[TRECHO FORNECIDO]
Em tempos de globalização, as universidades brasileiras estão cada vez mais voltadas para o que acontece ao redor do planeta. E com a UFF não poderia ser diferente. A ida de profissionais da própria instituição para institutos de pesquisa e universidades de fora, bem como a entrada de professores estrangeiros tem sido uma alternativa para promover a troca de experiências e a aquisição de novos conhecimentos.
Uma das medidas para atrair novos estrangeiros para lecionar na universidade foi a aprovação da Resolução CEP n°447, publicada em novembro de 2015, que regulamenta a realização de provas em língua estrangeira em concursos públicos para ingresso na carreira de professor do Magistério Superior. “Se assim desejar, cada departamento, em articulação com um ou mais programas de pós-graduação, pode realizar a prova em outro idioma. Além disso, iniciamos a oferta de disciplinas em inglês em diferentes áreas, ampliando o processo de comunicação internacional de nossos estudantes e professores. Em geral, os departamentos e institutos têm programas de recepção e acolhimento dos professores estrangeiros. A Superintendência de Relações Internacionais (SRI) oferece cursos de português para estrangeiros e, sem dúvida, é um canal de apoio não só para estudantes, como para docentes”, pontua o reitor da UFF, Sidney Mello.
A superintendente da SRI, Lívia Reis, explica que a UFF, por meio da superintendência, tem feito um esforço de fomentar o programa de internacionalização, incentivando os professores a fazerem acordos, convênios e participarem de editais em suas respectivas áreas. “Somos uma agência mediadora, no sentido de tornar o corpo docente cada vez mais internacional”.

[DADOS FORNECIDOS]
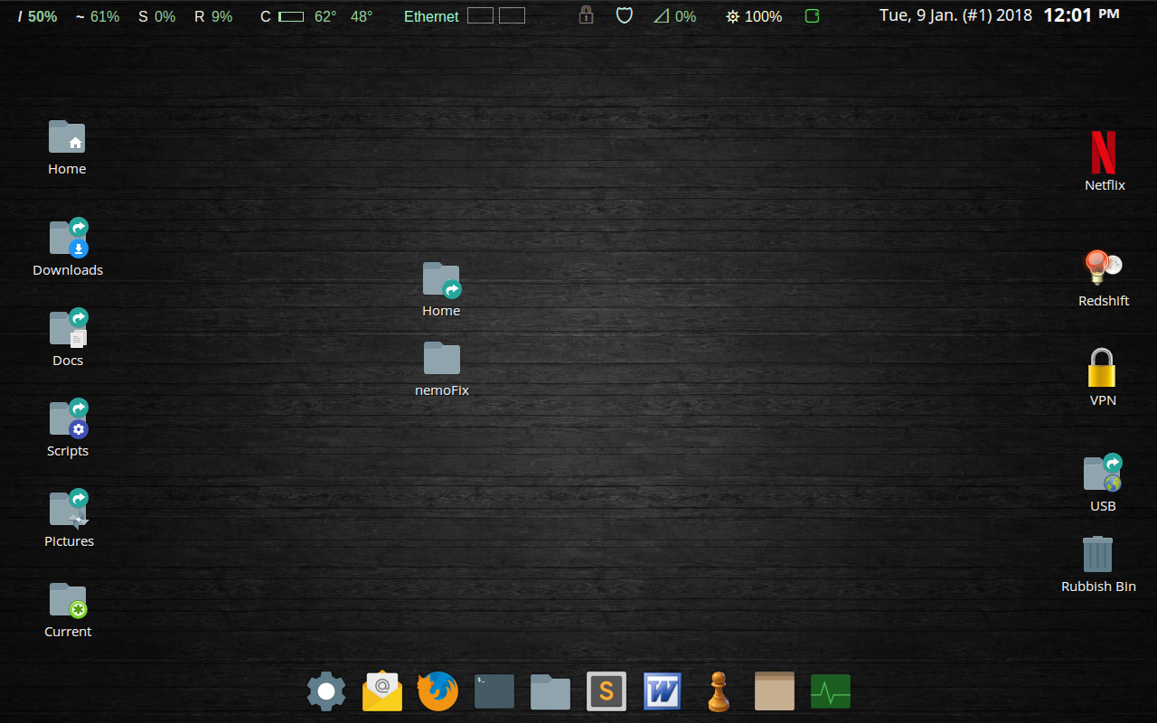Open Sublime Text from the dock
This screenshot has height=723, width=1157.
point(606,690)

[PROBLEMAS A RESOLVER]
a - Transcreva, do texto sobre a internacionalização da UFF, o trecho que vai de "Em tempos de" até "de novos conhecimentos.".
b - Passe para o inglês a seguinte frase do texto sobre a internacionalização da UFF: "Em tempos de globalização, as universidades brasileiras estão cada vez mais voltadas para o que acontece ao redor do planeta."

[RESULTADOS POR TAREFA]
a -
Em tempos de globalização, as universidades brasileiras estão cada vez mais voltadas para o que acontece ao redor do planeta. E com a UFF não poderia ser diferente. A ida de profissionais da própria instituição para institutos de pesquisa e universidades de fora, bem como a entrada de professores estrangeiros tem sido uma alternativa para promover a troca de experiências e a aquisição de novos conhecimentos.

b - In times of globalization, Brazilian universities are increasingly focused on what is happening around the planet.